現在はこれが乏しくなってきていないかー世間でこういう風に騒がれれば騒がれるほど、だったら何もしない生徒指導にも深入りしない。家庭訪問にも行かない。クラブ指導なんて時間外だから拒否する。こういうことになっていないかー
こうなると学校は殺伐とした風景になる。これは教育空間ではない。
今必要なのは教育現場で先生達が裸になって本音を出し合い、話し合うことではないかー無能で現場知らずの教育委員会が上から冷たい禁止令を出したって事態は変わらない。
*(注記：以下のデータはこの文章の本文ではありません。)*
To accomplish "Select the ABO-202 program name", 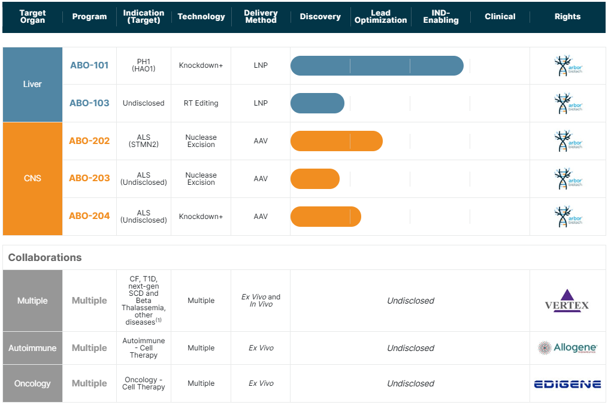I will pyautogui.click(x=89, y=141).
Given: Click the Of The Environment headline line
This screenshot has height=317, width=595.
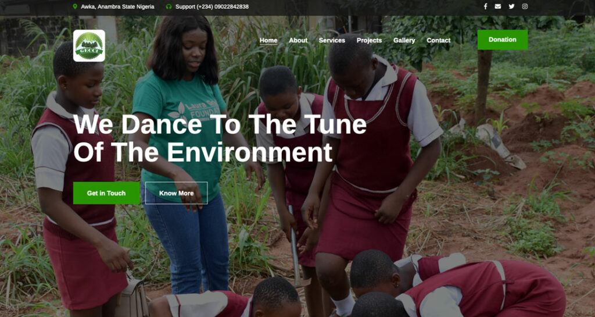Looking at the screenshot, I should 203,152.

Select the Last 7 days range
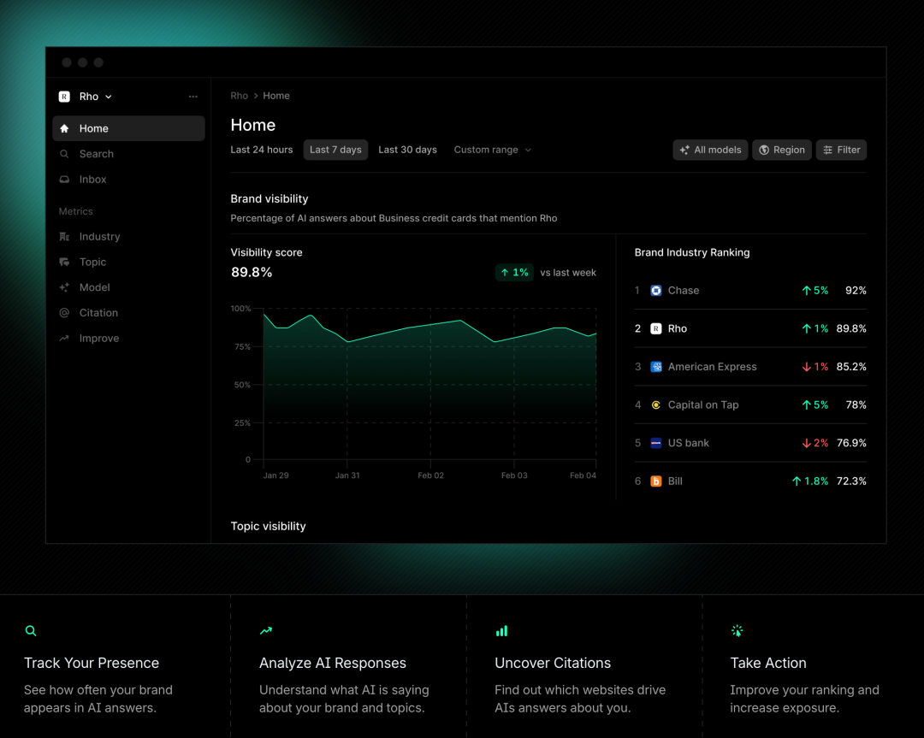(x=336, y=150)
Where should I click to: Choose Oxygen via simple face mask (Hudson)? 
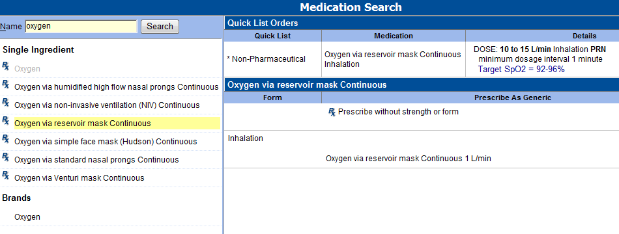(x=106, y=142)
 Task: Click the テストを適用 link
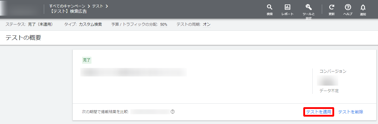(319, 112)
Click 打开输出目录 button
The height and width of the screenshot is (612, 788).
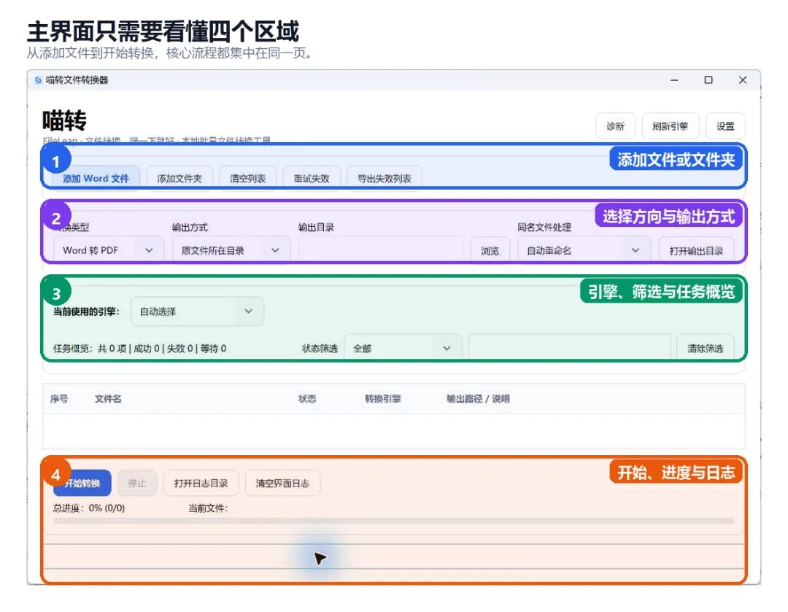point(696,250)
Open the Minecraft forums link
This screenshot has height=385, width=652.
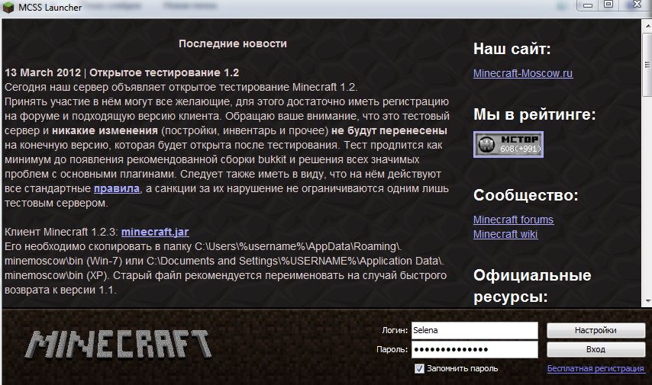pyautogui.click(x=513, y=220)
橋下さん、自分のラグビー部での体験をもっと深く抉って意見を言ってほしい。経験にベールに被せたまま義憤に乗って感情的な発言をしているように思えるのだが・・・
私も教育界のシステムから外れた今じっくり再考していこうと思っている。
長くなったけど誰も読まないないだろうなー
あっこれだけは言っておきたい。体罰を行って教師が伝えようとしたことが生徒や親に伝わらずに問題化した時には常に自分で覚悟して決して逃っださないこと。場合によっては教員を辞める覚悟はしていた。